:: Dataset excerpts ::
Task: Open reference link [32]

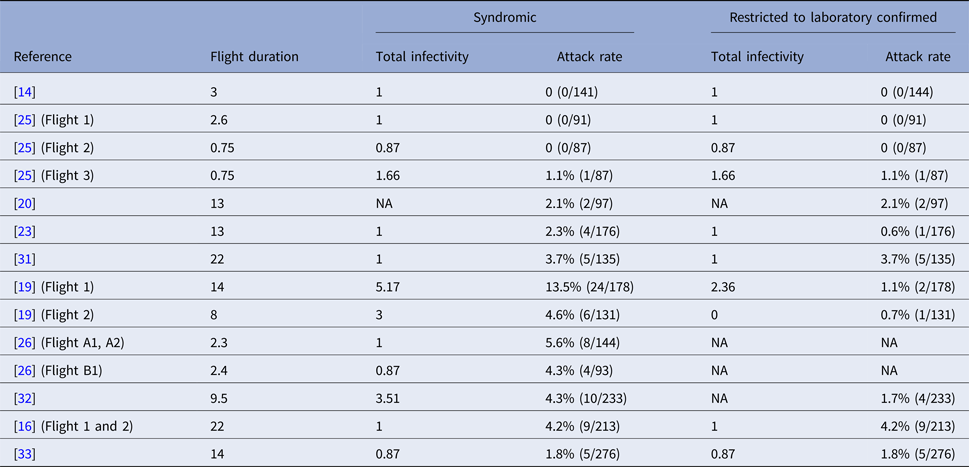Action: point(23,399)
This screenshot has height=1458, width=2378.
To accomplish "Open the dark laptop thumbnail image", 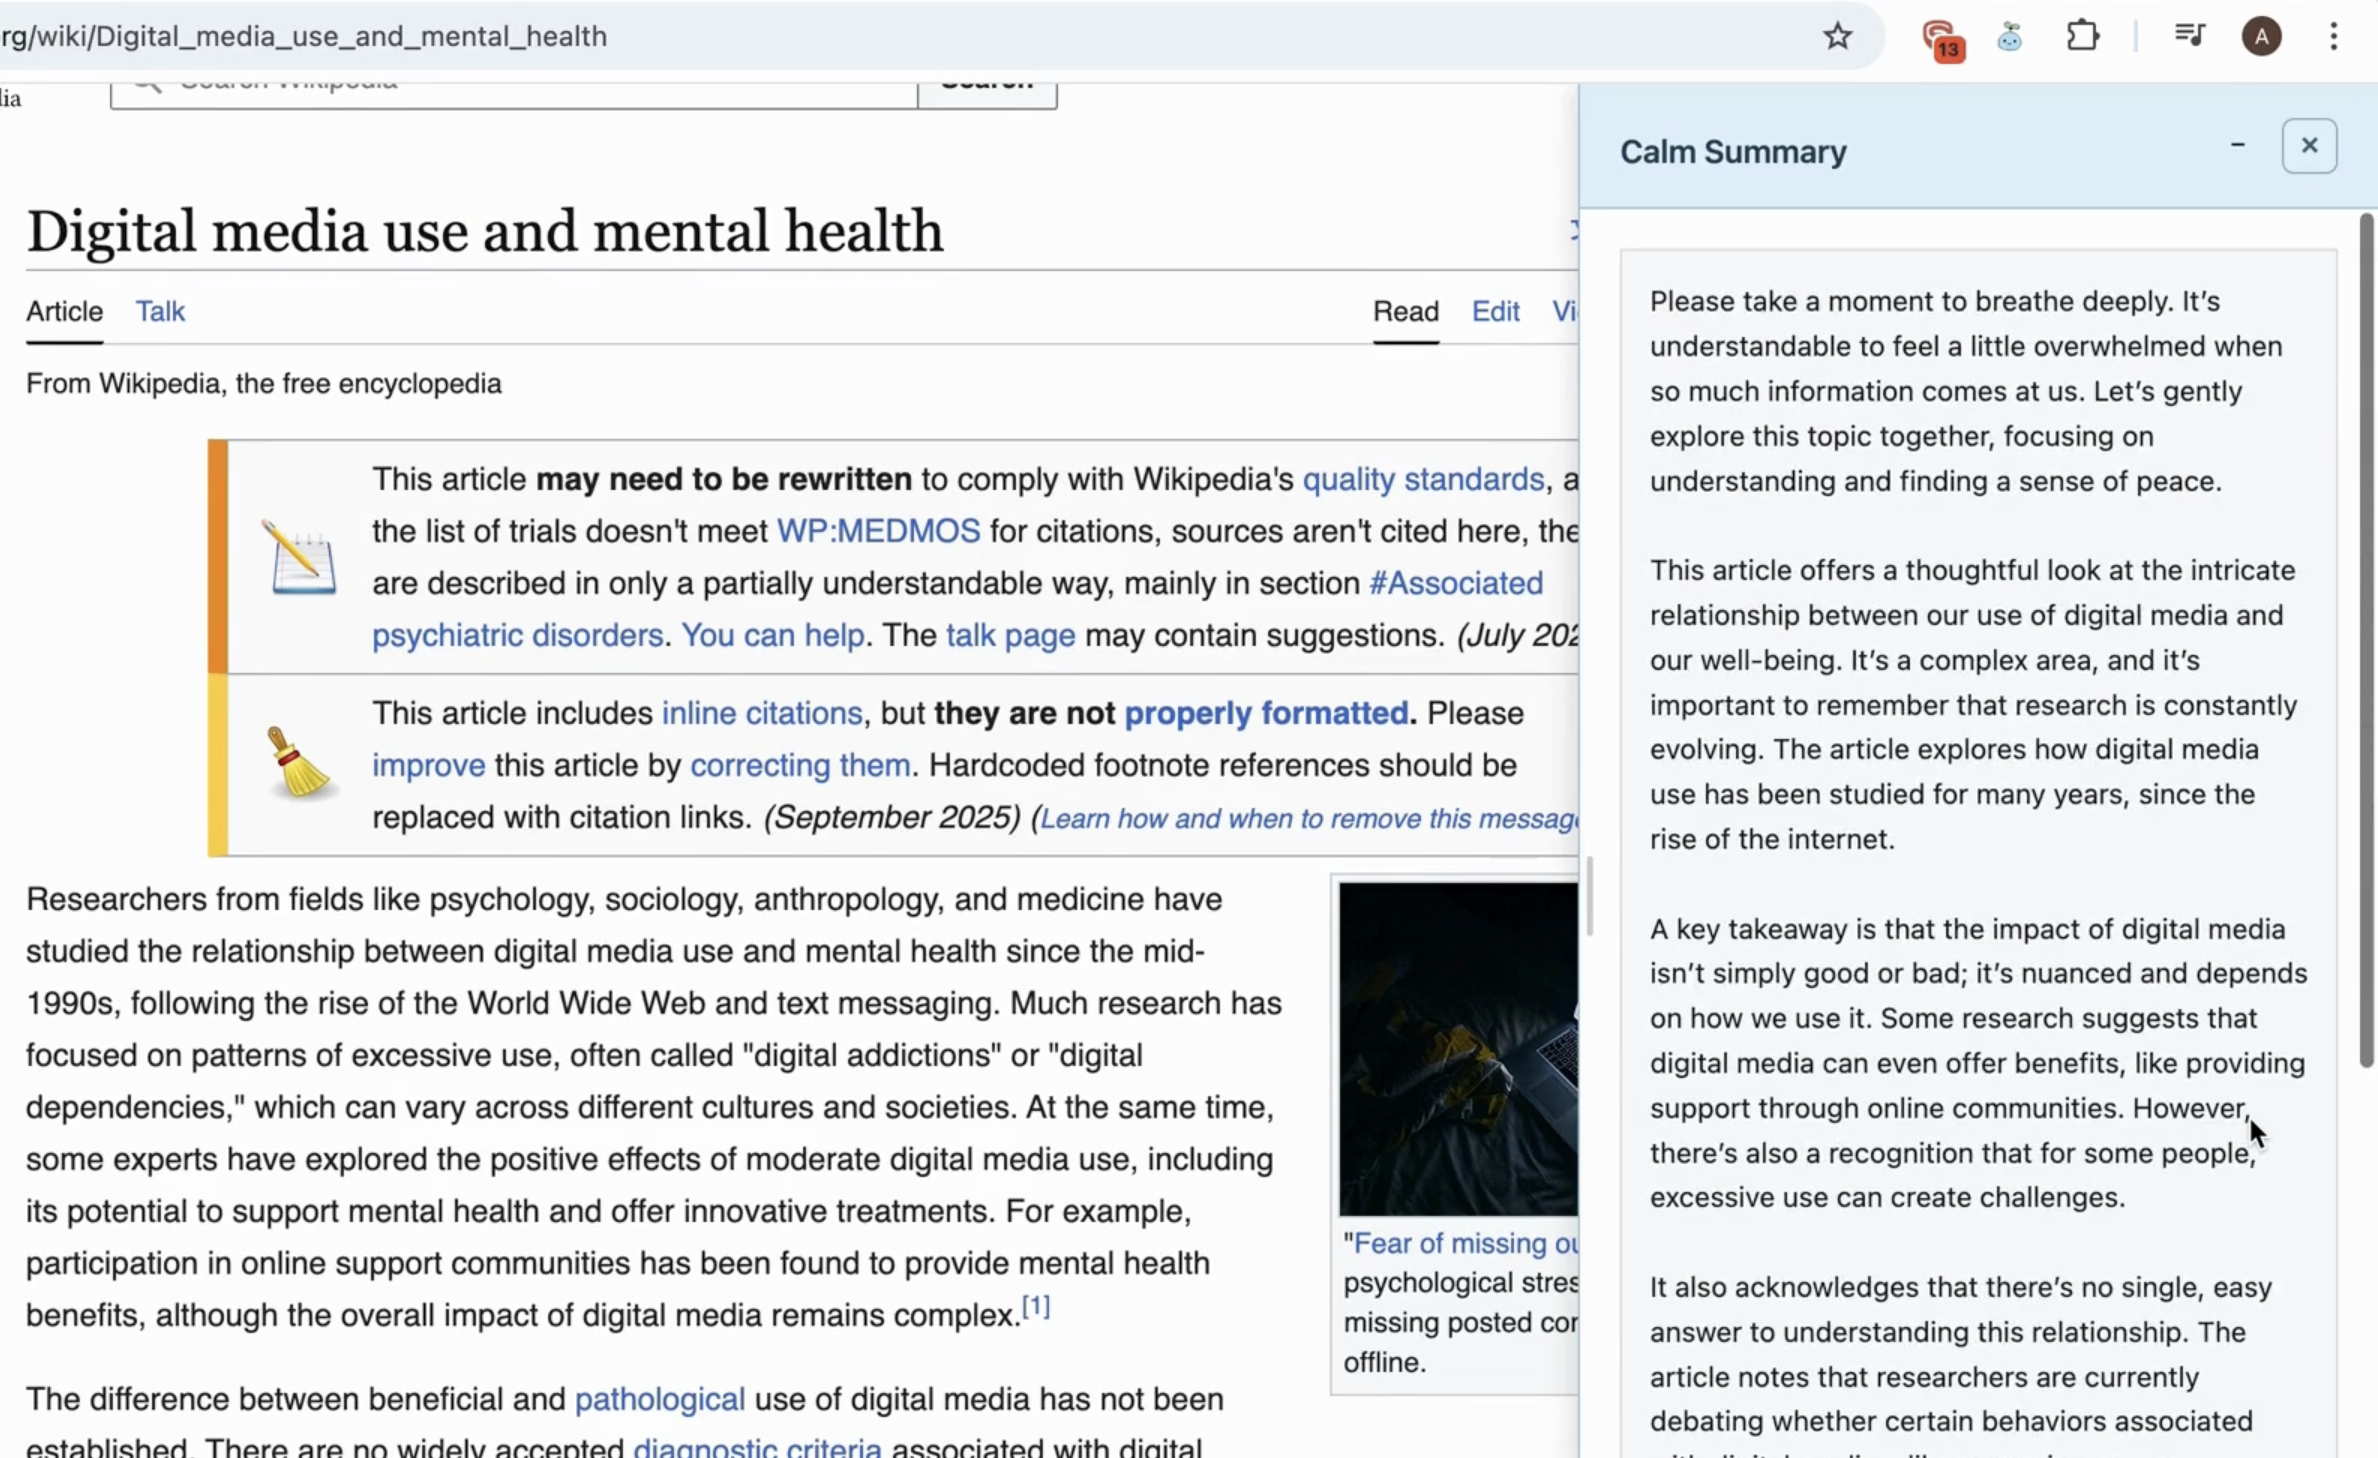I will point(1458,1047).
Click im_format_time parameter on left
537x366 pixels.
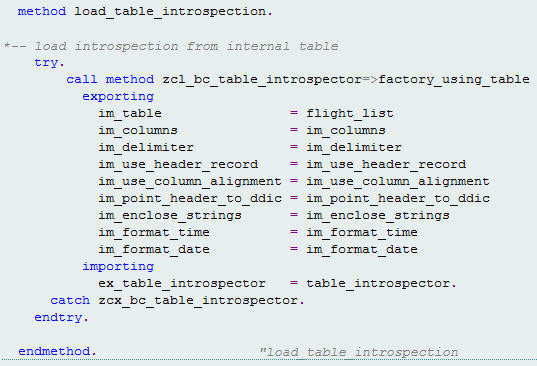click(x=154, y=232)
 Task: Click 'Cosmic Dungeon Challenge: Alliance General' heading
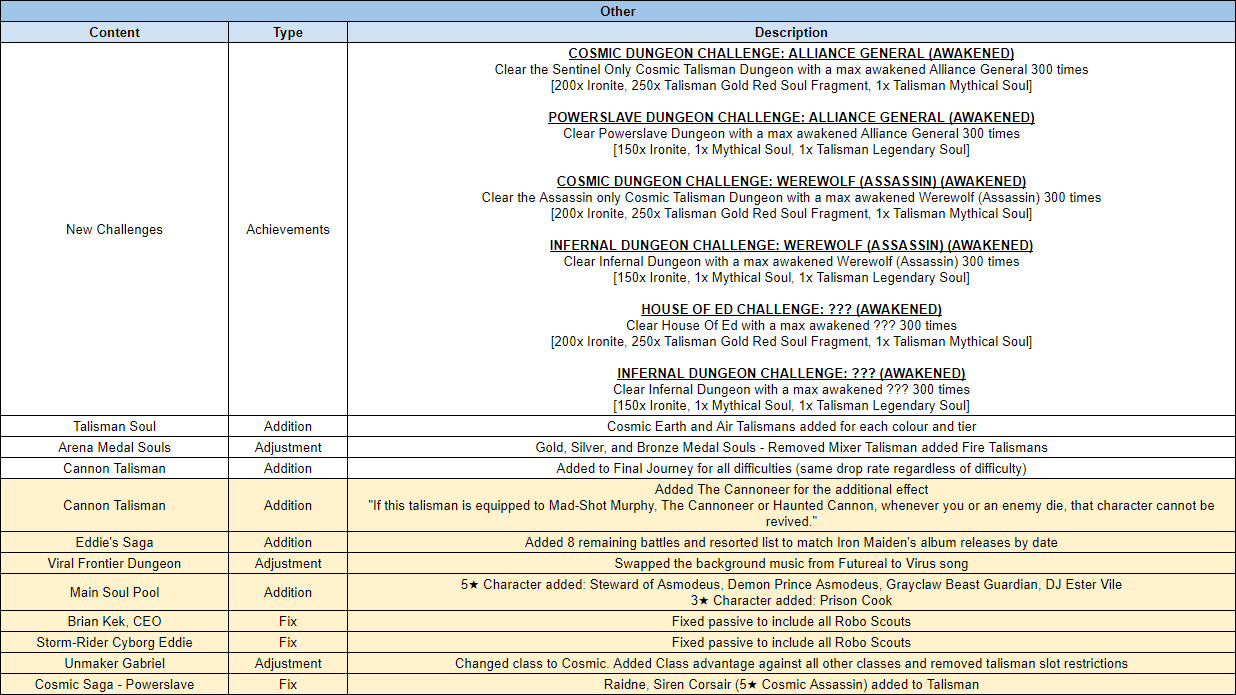coord(791,53)
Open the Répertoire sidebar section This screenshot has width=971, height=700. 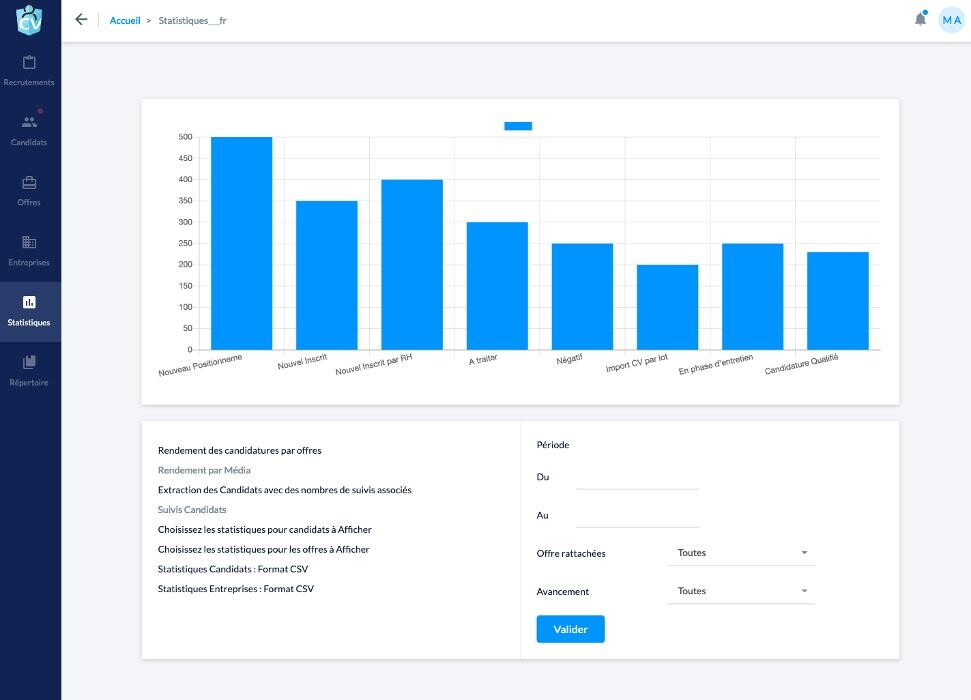click(30, 370)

:: What you will do ::
Count the lines in the items above that contain the string "Task". Reply with the number only.

:: Worked solution ::
2